10-15 minute time controls are starting to look attractive, might try some of those, instead of super slow dailies!

you should recognize some patterns, I think because of you I will do a long blog post about checkmate patterns, then sacrifice tactic patterns

you should recognize some patterns, I think because of you I will do a long blog post about checkmate patterns, then sacrifice tactic patterns
Well, then I guess I'd be a fool not to read it!

@MortenBlunders One word: Tactics. Tactics are the single most important thing for beginner level play. Heck, you could play Kf2 and still win as long as you have a supreme knowledge of tactics. I don't think you even need to learn positional play till your rating hits 1450. Chess.com tactics are very fun and engaging, but if you don't have a membership, you should use chesstempo. Liche*s sucks for tactics.
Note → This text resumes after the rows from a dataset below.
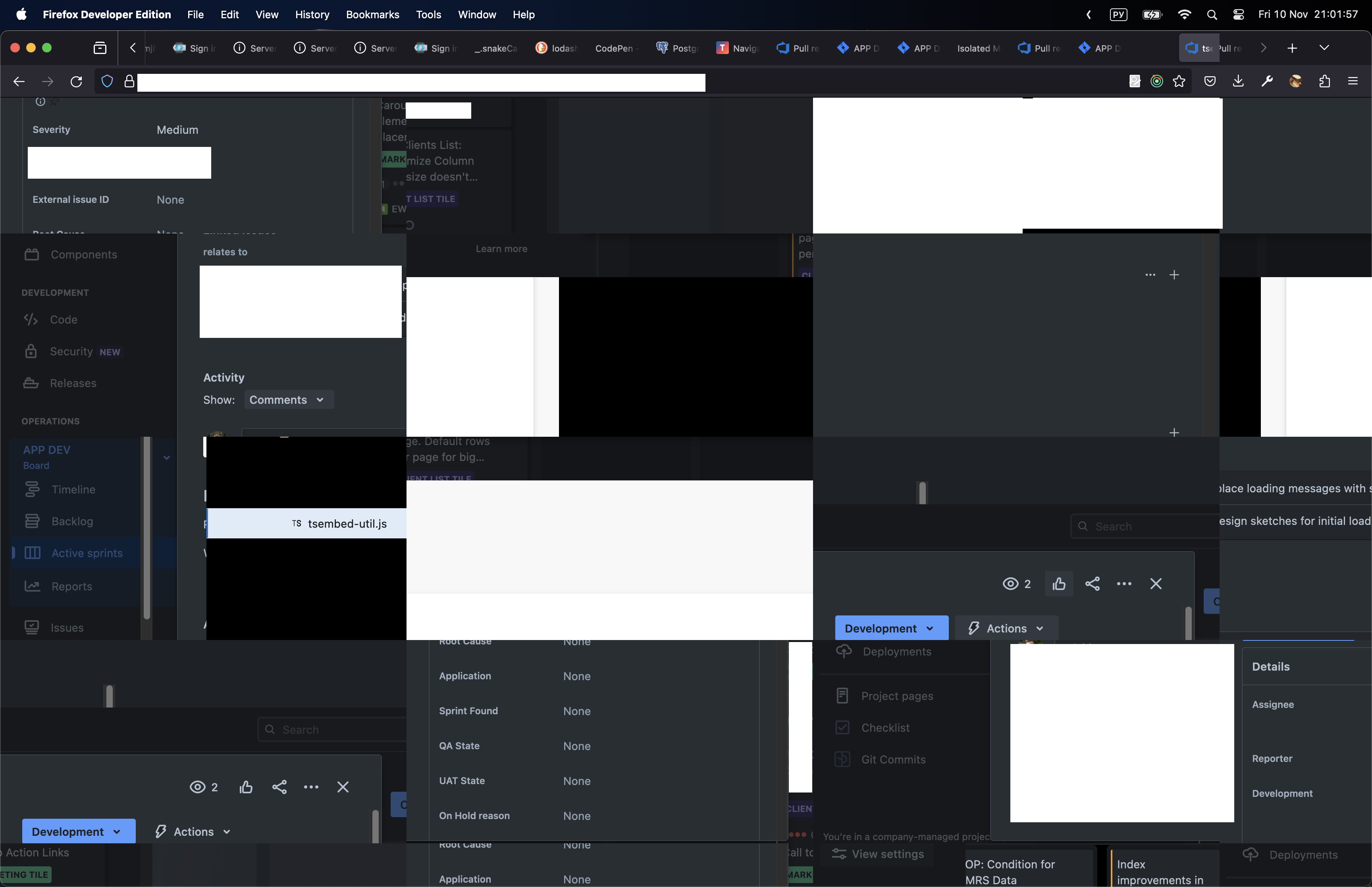Open the Firefox downloads icon
The image size is (1372, 887).
tap(1238, 81)
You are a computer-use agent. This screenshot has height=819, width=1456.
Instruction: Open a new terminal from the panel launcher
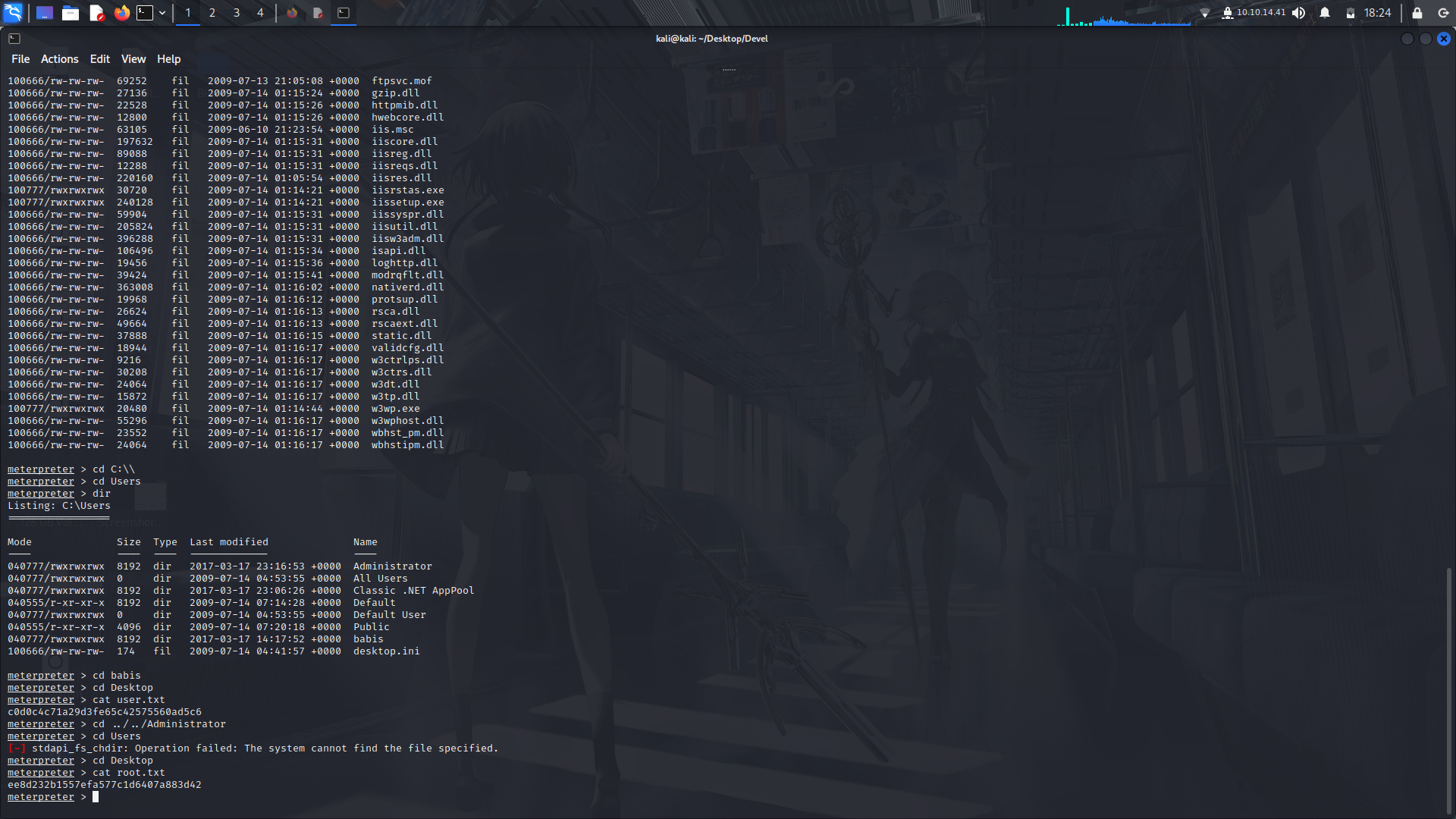pyautogui.click(x=144, y=12)
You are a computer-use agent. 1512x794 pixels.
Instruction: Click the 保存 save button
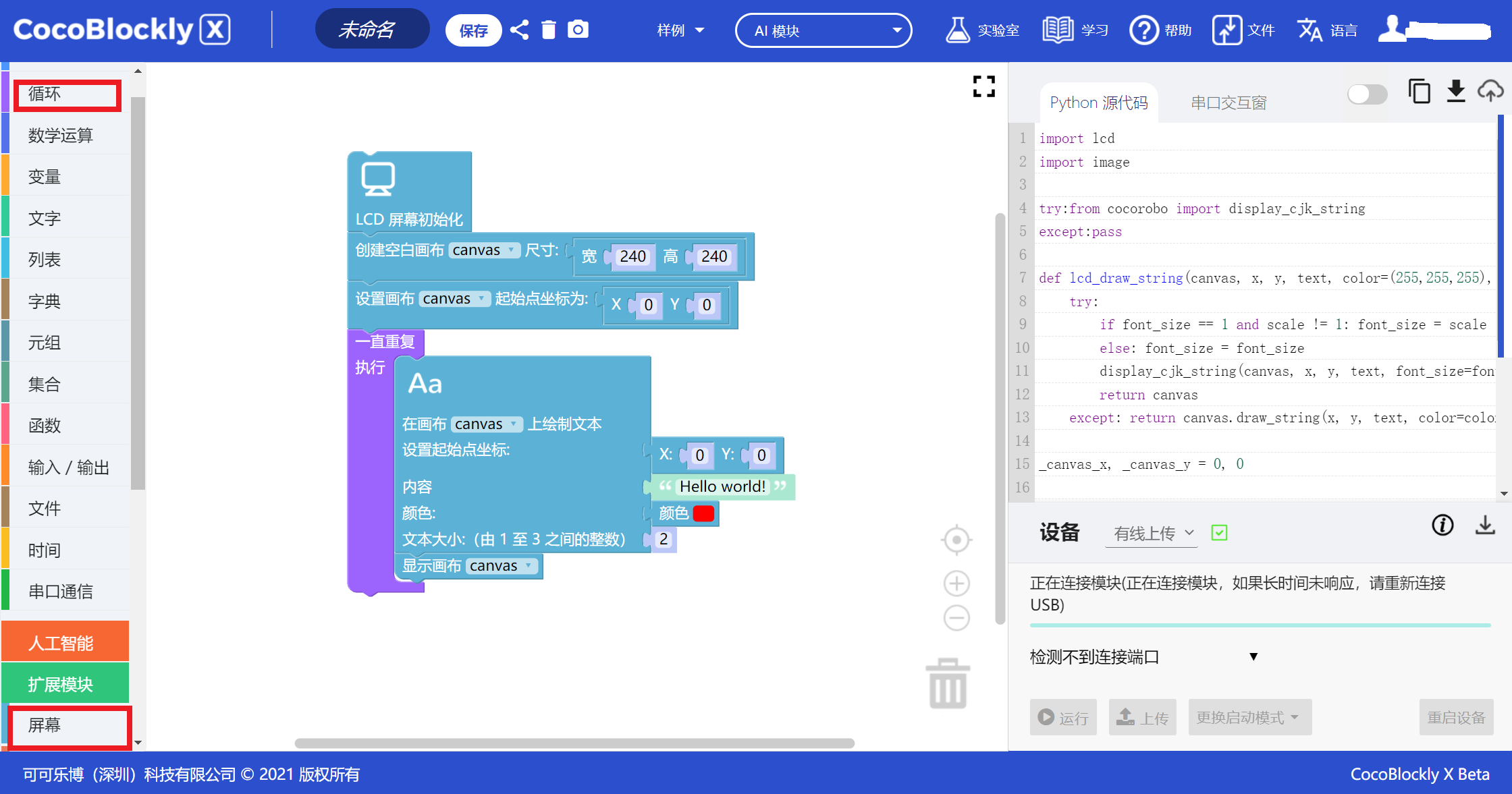pos(473,30)
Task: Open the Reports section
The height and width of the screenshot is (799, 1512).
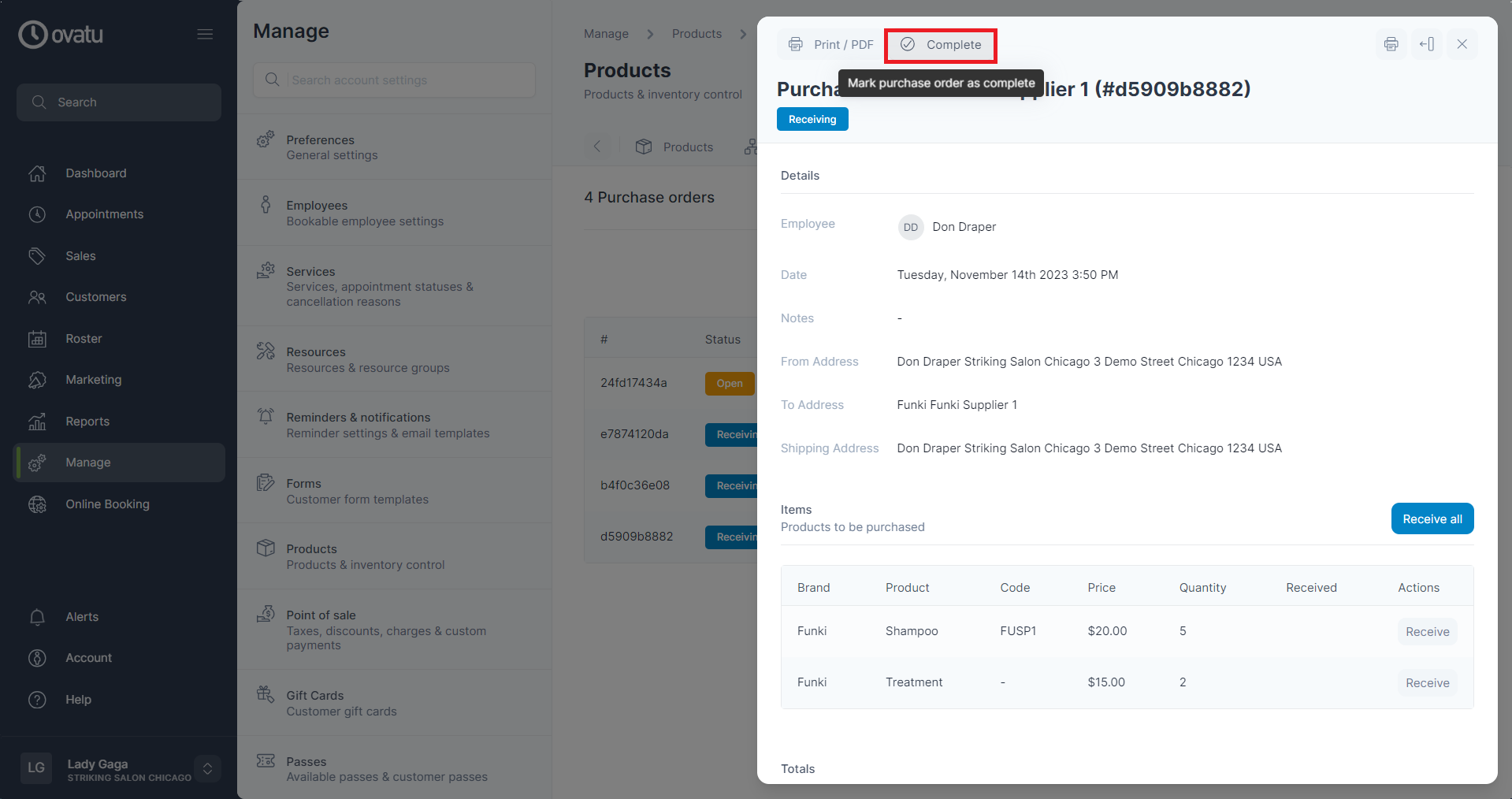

@MortenBlunders One word: Tactics. Tactics are the single most important thing for beginner level play. Heck, you could play Kf2 and still win as long as you have a supreme knowledge of tactics. I don't think you even need to learn positional play till your rating hits 1450. Chess.com tactics are very fun and engaging, but if you don't have a membership, you should use chesstempo. Liche*s sucks for tactics.
I'll prolly grab a membership soon, seems like a good service. Other people have echoed your sentiment, so I'll up my volume on those. Wouldn't mind the extra analysis either!
Hey there! I've only been playing/following chess for a couple months now. My little brother came home from boarding school and traumatized me 8 games in a row, so now I'm naturally on a secret mission to improve. I'm noticing some specific flaws with myself that I'd like to ask about.
One - Something about sacrificing pieces doesn't click with me. I manage to analyze positions fairly well, but consistently miss aggressive tactics. Are there any specific tools, especially lines, that encourage this type of play?
Two - I'm slow, and feel like playing fast barely gives me time to see what's going on. I hear people talk about pattern recognition, but as a newbie, I barely have any yet. I calculate everything. Am I gimping myself by playing slow formats for now, or is this okay for forming basic understandings?
Disclaimer: I realize my openings are not top tier. I don't mind being "that guy" - I enjoy dictating the style of the game, and often don't mind sacrificing an eval point or two for it. All comments welcome, though!